長期的なタスクを実行するLLMエージェントは、静かに失敗することがある。すなわち、証拠の一読解に早期に固執し、その後はその解釈を擁護することに残りの実行時間を費やす。これを早期コミットメント（premature commitment）と呼ぶ。最終回答スコアリングではこの失敗モードを捉えられない。なぜなら、回答だけを評価し、プロセスが既に安定した経路に収束しているかどうかは考慮しないからである。そこで、特定の推論ステップにおける実行間の隠れ状態の収束を「表現的コミットメント（representational commitment）」と定義し、軌跡の一貫性の早期診断指標として用いる。Llama-3.1-70B上でHotpotQAに対してReActを実行した場合、ステップ4における隠れ状態の類似度は下流の行動一貫性を予測し（r = -0.35、部分相関係数 r = -0.45）、時間方向および層方向に局所化されたシグネチャを示す。この信号はQwen-2.5-72BやPhi-3-14B、さらにStrategyQA（r = -0.83）でも再現される。ただし、この信号は正解率を追跡しない。すなわち、コミットしたが誤っている質問とコミットして正しい質問は、活性化類似度では区別できない。この境界が本主張の核心である。コミットメントはエージェントが「固着したか」を示すのであって、「正しいか」を示すものではない。実行時モニタにより、隠れ状態から一貫性のない軌跡を検出でき、AUROCは最大0.97（より厳格な分割では0.85～0.88）に達する。また、プロンプト介入によって、トークン数を一致させた対照群と比較して行動分散を28%削減しつつ、精度には統計的に有意な変化は見られない。さらに、この信号を自己無撞着計算のルーティングに利用できるかも検証したが、より困難なベンチマークでは効果は限定的であり、より単純な出力ベースのベースラインと同等であった。結果として、これは隠れたプロセス障害に対する診断手法であり、一般的な精度向上の手段ではなく、明確な限界を伴うものである。

English

Long-horizon LLM agents can fail quietly: they settle on one reading of the evidence early, then spend the rest of the run defending it. We call this premature commitment. Final-answer scoring misses the failure mode because it sees only the answer, not whether the process has already collapsed to a stable path. We define representational commitment as cross-run hidden-state convergence at a fixed reasoning step, and use it as an early diagnostic of trajectory consistency. On Llama-3.1-70B running ReAct on HotpotQA, step-4 hidden-state similarity predicts downstream behavioral consistency (r = -0.35, partial r = -0.45), with a localized temporal and layer-wise signature.

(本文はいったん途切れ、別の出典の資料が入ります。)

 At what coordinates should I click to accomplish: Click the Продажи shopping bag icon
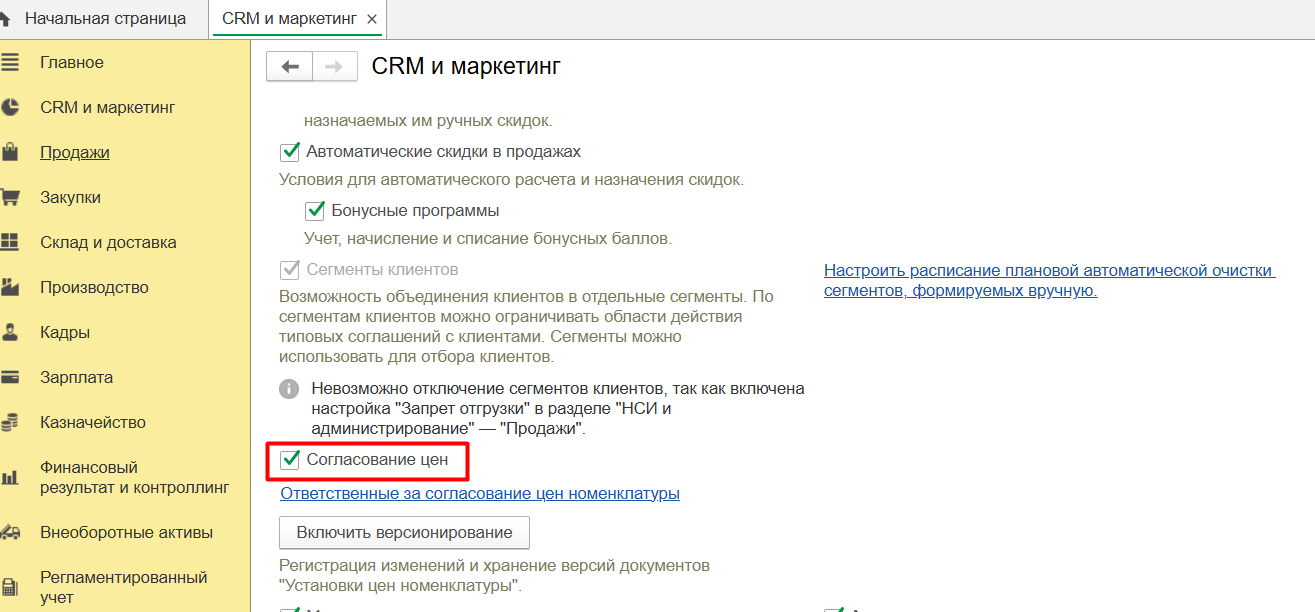(10, 153)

The signal replicates across Qwen-2.5-72B and Phi-3-14B, and on StrategyQA (r = -0.83). It does not track correctness: committed-wrong and committed-correct questions are not separable in activation similarity. That boundary is central to the claim. Commitment tells us whether an agent has settled, not whether it is right. A runtime monitor detects inconsistent trajectories from hidden states at AUROC up to 0.97 (0.85--0.88 under a stricter split), and a prompting intervention cuts behavioral variance by 28% against a token-matched control while leaving accuracy statistically unchanged. We also test whether the signal can route self-consistency compute; on a harder benchmark it helps only modestly and is matched by a simpler output-based baseline. The result is a diagnostic for a hidden process failure, with clear limits rather than a general accuracy lever.